::: DATA FOR PROCESSING :::
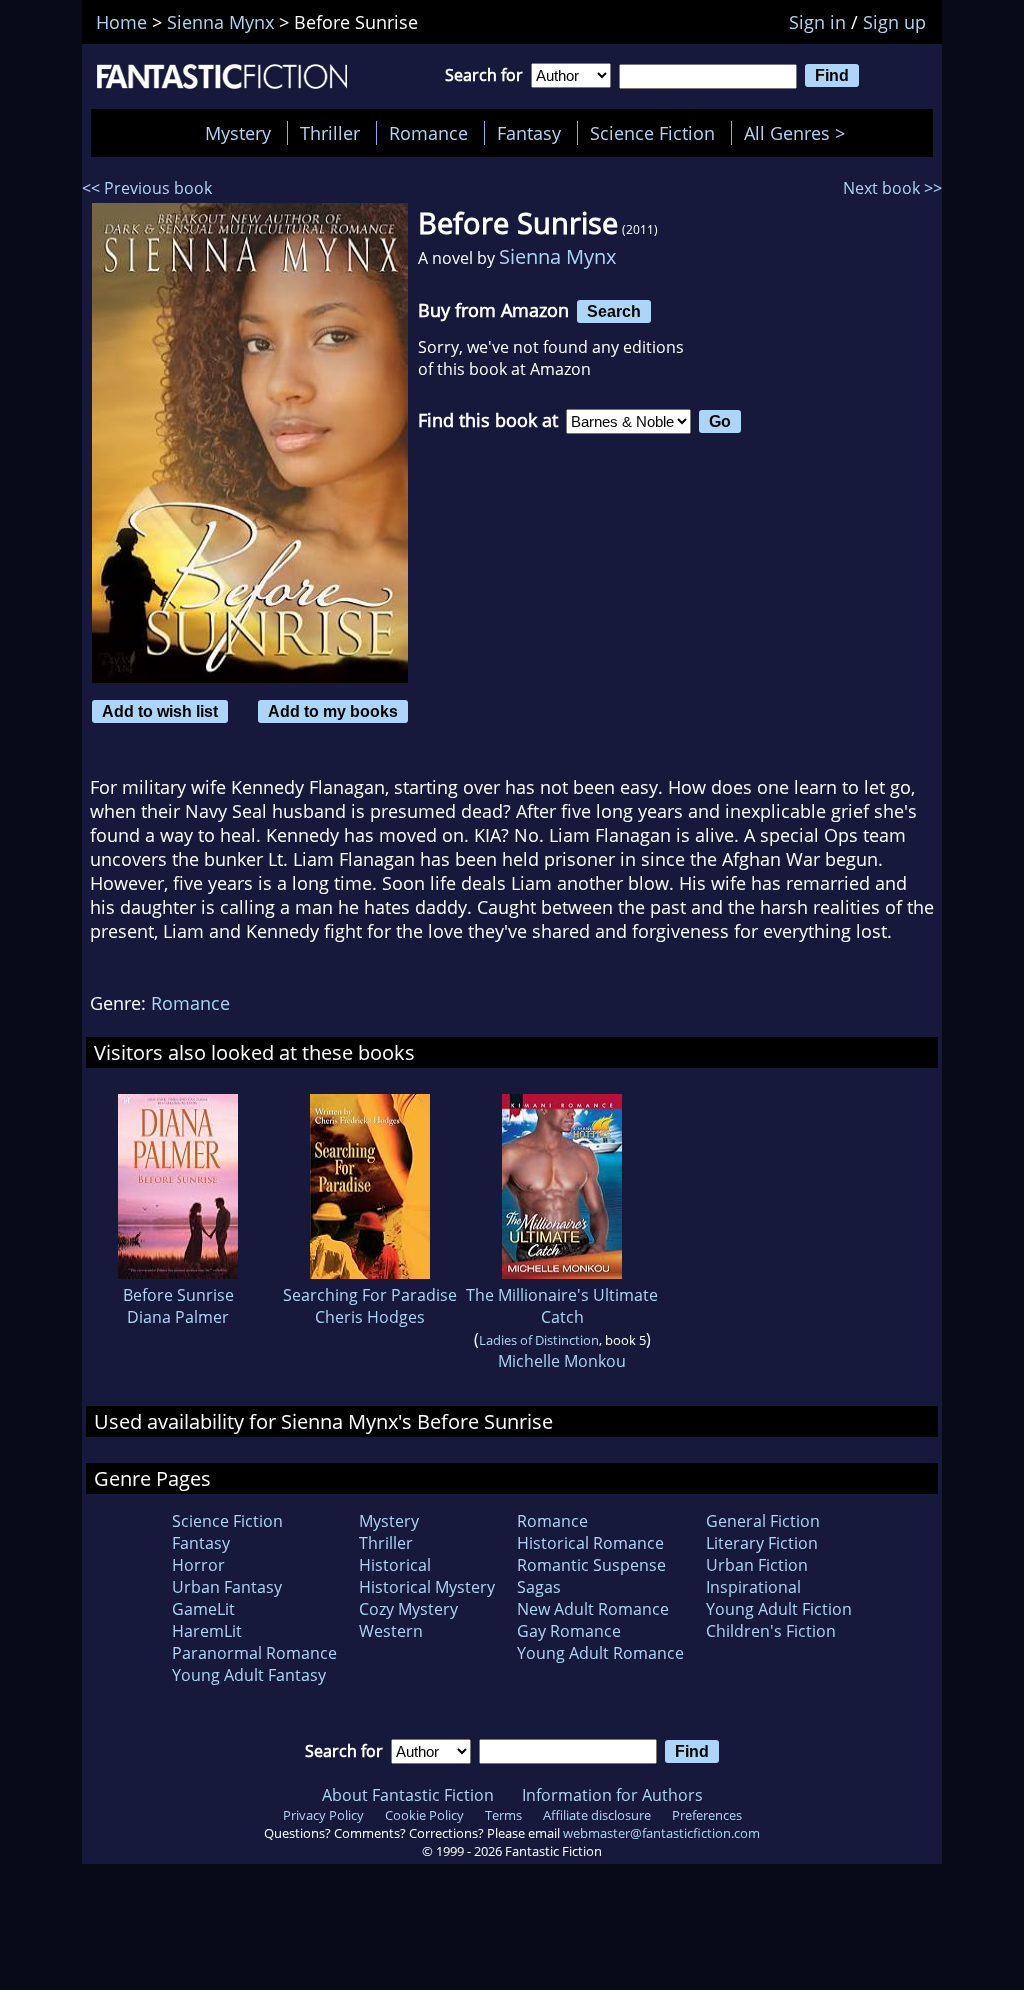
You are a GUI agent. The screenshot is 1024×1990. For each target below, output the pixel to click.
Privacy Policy (323, 1815)
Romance (428, 133)
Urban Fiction (757, 1565)
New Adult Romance (593, 1609)
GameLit (203, 1609)
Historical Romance (590, 1543)
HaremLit (207, 1631)
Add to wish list (160, 711)
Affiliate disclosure (597, 1815)
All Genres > (799, 133)
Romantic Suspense (591, 1565)
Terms (503, 1815)
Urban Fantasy (227, 1587)
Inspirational (753, 1587)
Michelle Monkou (562, 1361)
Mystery (238, 133)
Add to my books (333, 711)
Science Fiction (652, 133)
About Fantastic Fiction (408, 1795)
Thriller (330, 133)
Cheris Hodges (370, 1317)
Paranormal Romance (254, 1653)
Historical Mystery (427, 1587)
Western (391, 1631)
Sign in (817, 22)
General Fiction (763, 1521)
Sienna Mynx (557, 256)
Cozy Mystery (408, 1609)
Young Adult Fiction (779, 1609)
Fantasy (529, 133)
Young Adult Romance (600, 1653)
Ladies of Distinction (539, 1340)
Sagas (539, 1587)
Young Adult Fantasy (249, 1675)
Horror (198, 1565)
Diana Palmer (178, 1317)
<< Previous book (147, 188)
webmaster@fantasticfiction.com (661, 1833)
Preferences (707, 1815)
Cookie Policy (424, 1815)
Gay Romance (569, 1631)
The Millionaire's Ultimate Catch (562, 1306)
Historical (395, 1565)
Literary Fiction (762, 1543)
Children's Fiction (771, 1631)
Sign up (894, 22)
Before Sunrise (178, 1295)
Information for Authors (612, 1795)
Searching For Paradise (370, 1295)
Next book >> (892, 188)
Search (614, 311)
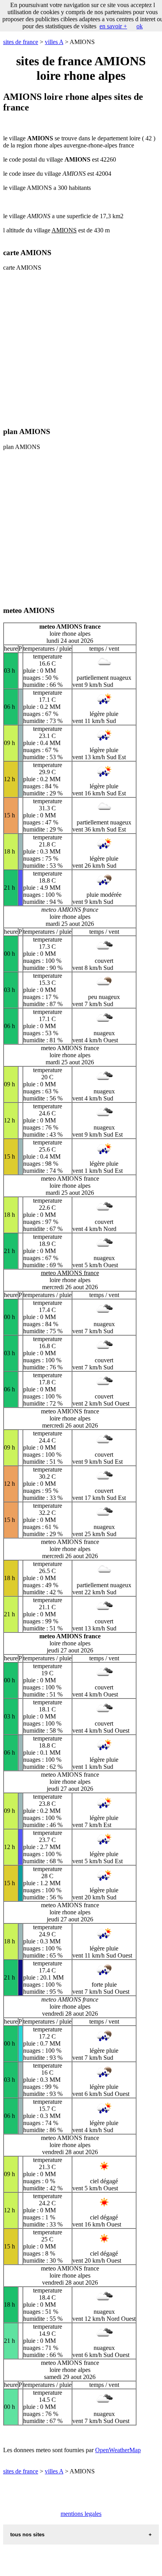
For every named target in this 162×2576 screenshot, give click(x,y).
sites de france (20, 42)
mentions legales (81, 2513)
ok (139, 26)
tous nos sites (27, 2534)
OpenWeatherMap (118, 2450)
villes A (54, 42)
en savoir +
:::
* [EXERCISE] Here the output must be the lines above from the line with "Romantic Suspense (591, 1565)" to the line with "Paranormal Romance (254, 1653)", both included, duplicated word for word and nothing else.

* [EXERCISE SOLUTION]
Romantic Suspense (591, 1565)
Terms (503, 1815)
Urban Fantasy (227, 1587)
Inspirational (753, 1587)
Michelle Monkou (562, 1361)
Mystery (238, 133)
Add to my books (333, 711)
Science Fiction (652, 133)
About Fantastic Fiction (408, 1795)
Thriller (330, 133)
Cheris Hodges (370, 1317)
Paranormal Romance (254, 1653)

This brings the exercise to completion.